Exercise directions »
What you return must match every record word for word.

Pixel coordinate grounding data:
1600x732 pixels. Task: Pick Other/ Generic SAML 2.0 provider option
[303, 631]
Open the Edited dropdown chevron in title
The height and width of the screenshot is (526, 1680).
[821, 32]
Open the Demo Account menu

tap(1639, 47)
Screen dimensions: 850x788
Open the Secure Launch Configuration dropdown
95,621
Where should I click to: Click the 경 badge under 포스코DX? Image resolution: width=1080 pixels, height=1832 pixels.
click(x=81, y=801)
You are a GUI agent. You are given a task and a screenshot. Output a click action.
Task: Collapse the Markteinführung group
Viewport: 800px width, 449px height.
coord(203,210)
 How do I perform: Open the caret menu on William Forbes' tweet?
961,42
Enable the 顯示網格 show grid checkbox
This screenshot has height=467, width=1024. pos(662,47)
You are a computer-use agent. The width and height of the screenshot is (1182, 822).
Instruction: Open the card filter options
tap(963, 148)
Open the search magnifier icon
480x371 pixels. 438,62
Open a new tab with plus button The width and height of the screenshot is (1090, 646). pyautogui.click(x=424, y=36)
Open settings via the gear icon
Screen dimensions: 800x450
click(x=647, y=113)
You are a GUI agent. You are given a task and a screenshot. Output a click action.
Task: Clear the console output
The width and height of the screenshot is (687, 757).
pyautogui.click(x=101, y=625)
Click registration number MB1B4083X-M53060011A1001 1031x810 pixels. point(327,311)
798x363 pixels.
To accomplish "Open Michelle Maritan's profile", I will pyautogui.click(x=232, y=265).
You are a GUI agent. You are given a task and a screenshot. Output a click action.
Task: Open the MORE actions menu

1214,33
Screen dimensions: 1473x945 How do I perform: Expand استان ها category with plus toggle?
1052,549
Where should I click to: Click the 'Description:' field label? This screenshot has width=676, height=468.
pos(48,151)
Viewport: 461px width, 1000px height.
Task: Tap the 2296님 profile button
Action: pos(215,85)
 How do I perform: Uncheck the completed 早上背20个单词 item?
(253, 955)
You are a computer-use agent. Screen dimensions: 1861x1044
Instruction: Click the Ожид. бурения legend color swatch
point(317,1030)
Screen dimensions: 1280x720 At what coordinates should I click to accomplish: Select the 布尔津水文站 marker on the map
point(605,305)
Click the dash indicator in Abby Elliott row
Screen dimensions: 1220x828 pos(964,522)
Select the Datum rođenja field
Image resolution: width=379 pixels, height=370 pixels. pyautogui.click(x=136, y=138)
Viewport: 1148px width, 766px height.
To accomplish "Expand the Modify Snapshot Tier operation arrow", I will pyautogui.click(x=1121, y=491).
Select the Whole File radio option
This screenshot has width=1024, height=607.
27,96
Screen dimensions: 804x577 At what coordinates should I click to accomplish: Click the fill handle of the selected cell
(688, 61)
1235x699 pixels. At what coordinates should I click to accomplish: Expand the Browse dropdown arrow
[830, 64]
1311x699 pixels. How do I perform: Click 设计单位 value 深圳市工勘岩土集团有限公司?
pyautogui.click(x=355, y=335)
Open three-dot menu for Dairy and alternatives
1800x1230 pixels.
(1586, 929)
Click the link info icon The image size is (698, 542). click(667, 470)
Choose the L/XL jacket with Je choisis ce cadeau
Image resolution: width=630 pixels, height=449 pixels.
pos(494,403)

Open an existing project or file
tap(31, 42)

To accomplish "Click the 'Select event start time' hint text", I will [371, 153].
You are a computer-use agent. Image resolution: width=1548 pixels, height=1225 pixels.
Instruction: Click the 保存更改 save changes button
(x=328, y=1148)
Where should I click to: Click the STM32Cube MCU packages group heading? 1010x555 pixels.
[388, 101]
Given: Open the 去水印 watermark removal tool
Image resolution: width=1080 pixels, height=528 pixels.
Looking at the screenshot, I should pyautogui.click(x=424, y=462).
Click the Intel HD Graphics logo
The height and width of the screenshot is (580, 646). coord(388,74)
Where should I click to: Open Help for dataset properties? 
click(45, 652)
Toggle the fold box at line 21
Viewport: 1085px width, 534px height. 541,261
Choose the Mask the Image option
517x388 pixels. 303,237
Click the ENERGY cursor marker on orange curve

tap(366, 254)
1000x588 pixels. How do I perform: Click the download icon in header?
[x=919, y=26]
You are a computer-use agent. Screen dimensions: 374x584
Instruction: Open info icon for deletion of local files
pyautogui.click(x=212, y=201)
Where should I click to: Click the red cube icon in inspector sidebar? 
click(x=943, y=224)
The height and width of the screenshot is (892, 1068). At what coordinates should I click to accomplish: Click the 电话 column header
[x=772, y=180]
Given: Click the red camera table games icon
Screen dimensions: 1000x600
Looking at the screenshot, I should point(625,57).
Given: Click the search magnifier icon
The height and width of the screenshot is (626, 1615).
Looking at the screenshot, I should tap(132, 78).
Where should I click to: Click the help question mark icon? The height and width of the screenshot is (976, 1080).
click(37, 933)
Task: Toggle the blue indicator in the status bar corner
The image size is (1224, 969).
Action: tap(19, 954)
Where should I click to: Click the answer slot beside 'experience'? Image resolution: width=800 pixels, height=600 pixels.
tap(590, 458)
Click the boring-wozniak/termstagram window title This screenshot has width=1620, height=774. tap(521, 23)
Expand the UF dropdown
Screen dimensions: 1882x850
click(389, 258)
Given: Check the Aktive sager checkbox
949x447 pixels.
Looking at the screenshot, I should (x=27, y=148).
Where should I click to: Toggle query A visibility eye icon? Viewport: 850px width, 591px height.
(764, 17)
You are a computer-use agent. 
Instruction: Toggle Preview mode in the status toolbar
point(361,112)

Response to the task »
1600x732 pixels. Task: Pick Other/ Generic SAML 2.0 provider option
[303, 631]
Open the Edited dropdown chevron in title
The height and width of the screenshot is (526, 1680).
[821, 32]
Open the Demo Account menu

tap(1639, 47)
Screen dimensions: 850x788
Open the Secure Launch Configuration dropdown
95,621
Where should I click to: Click the 경 badge under 포스코DX? Image resolution: width=1080 pixels, height=1832 pixels.
click(x=81, y=801)
You are a GUI agent. You are given a task and a screenshot. Output a click action.
Task: Collapse the Markteinführung group
Viewport: 800px width, 449px height.
coord(203,210)
 How do I perform: Open the caret menu on William Forbes' tweet?
961,42
Enable the 顯示網格 show grid checkbox
This screenshot has height=467, width=1024. pos(662,47)
You are a computer-use agent. The width and height of the screenshot is (1182, 822).
Instruction: Open the card filter options
tap(963, 148)
Open the search magnifier icon
480x371 pixels. 438,62
Open a new tab with plus button The width and height of the screenshot is (1090, 646). pyautogui.click(x=424, y=36)
Open settings via the gear icon
Screen dimensions: 800x450
click(x=647, y=113)
You are a GUI agent. You are given a task and a screenshot. Output a click action.
Task: Clear the console output
The width and height of the screenshot is (687, 757).
pyautogui.click(x=101, y=625)
Click registration number MB1B4083X-M53060011A1001 1031x810 pixels. point(327,311)
798x363 pixels.
To accomplish "Open Michelle Maritan's profile", I will pyautogui.click(x=232, y=265).
You are a GUI agent. You are given a task and a screenshot. Output a click action.
Task: Open the MORE actions menu

1214,33
Screen dimensions: 1473x945 How do I perform: Expand استان ها category with plus toggle?
1052,549
Where should I click to: Click the 'Description:' field label? This screenshot has width=676, height=468.
pos(48,151)
Viewport: 461px width, 1000px height.
Task: Tap the 2296님 profile button
Action: pos(215,85)
 How do I perform: Uncheck the completed 早上背20个单词 item?
(253, 955)
You are a computer-use agent. Screen dimensions: 1861x1044
Instruction: Click the Ожид. бурения legend color swatch
point(317,1030)
Screen dimensions: 1280x720 At what coordinates should I click to accomplish: Select the 布尔津水文站 marker on the map
point(605,305)
Click the dash indicator in Abby Elliott row
Screen dimensions: 1220x828 pos(964,522)
Select the Datum rođenja field
Image resolution: width=379 pixels, height=370 pixels. pyautogui.click(x=136, y=138)
Viewport: 1148px width, 766px height.
To accomplish "Expand the Modify Snapshot Tier operation arrow", I will pyautogui.click(x=1121, y=491).
Select the Whole File radio option
This screenshot has width=1024, height=607.
27,96
Screen dimensions: 804x577 At what coordinates should I click to accomplish: Click the fill handle of the selected cell
(688, 61)
1235x699 pixels. At what coordinates should I click to accomplish: Expand the Browse dropdown arrow
[830, 64]
1311x699 pixels. How do I perform: Click 设计单位 value 深圳市工勘岩土集团有限公司?
pyautogui.click(x=355, y=335)
Open three-dot menu for Dairy and alternatives
1800x1230 pixels.
(1586, 929)
Click the link info icon The image size is (698, 542). click(667, 470)
Choose the L/XL jacket with Je choisis ce cadeau
Image resolution: width=630 pixels, height=449 pixels.
pos(494,403)

Open an existing project or file
tap(31, 42)

To accomplish "Click the 'Select event start time' hint text", I will [371, 153].
You are a computer-use agent. Image resolution: width=1548 pixels, height=1225 pixels.
Instruction: Click the 保存更改 save changes button
(x=328, y=1148)
Where should I click to: Click the STM32Cube MCU packages group heading? 1010x555 pixels.
[388, 101]
Given: Open the 去水印 watermark removal tool
Image resolution: width=1080 pixels, height=528 pixels.
Looking at the screenshot, I should pyautogui.click(x=424, y=462).
Click the Intel HD Graphics logo
The height and width of the screenshot is (580, 646). coord(388,74)
Where should I click to: Open Help for dataset properties? 
click(45, 652)
Toggle the fold box at line 21
Viewport: 1085px width, 534px height. 541,261
Choose the Mask the Image option
517x388 pixels. 303,237
Click the ENERGY cursor marker on orange curve

tap(366, 254)
1000x588 pixels. How do I perform: Click the download icon in header?
[x=919, y=26]
You are a computer-use agent. Screen dimensions: 374x584
Instruction: Open info icon for deletion of local files
pyautogui.click(x=212, y=201)
Where should I click to: Click the red cube icon in inspector sidebar? 
click(x=943, y=224)
The height and width of the screenshot is (892, 1068). At what coordinates should I click to accomplish: Click the 电话 column header
[x=772, y=180]
Given: Click the red camera table games icon
Screen dimensions: 1000x600
Looking at the screenshot, I should point(625,57).
Given: Click the search magnifier icon
The height and width of the screenshot is (626, 1615).
Looking at the screenshot, I should tap(132, 78).
Where should I click to: Click the help question mark icon? The height and width of the screenshot is (976, 1080).
click(37, 933)
Task: Toggle the blue indicator in the status bar corner
The image size is (1224, 969).
Action: tap(19, 954)
Where should I click to: Click the answer slot beside 'experience'? Image resolution: width=800 pixels, height=600 pixels.
tap(590, 458)
Click the boring-wozniak/termstagram window title This screenshot has width=1620, height=774. tap(521, 23)
Expand the UF dropdown
Screen dimensions: 1882x850
click(389, 258)
Given: Check the Aktive sager checkbox
949x447 pixels.
Looking at the screenshot, I should (x=27, y=148).
Where should I click to: Toggle query A visibility eye icon? Viewport: 850px width, 591px height.
(764, 17)
You are a computer-use agent. 
Instruction: Toggle Preview mode in the status toolbar
point(361,112)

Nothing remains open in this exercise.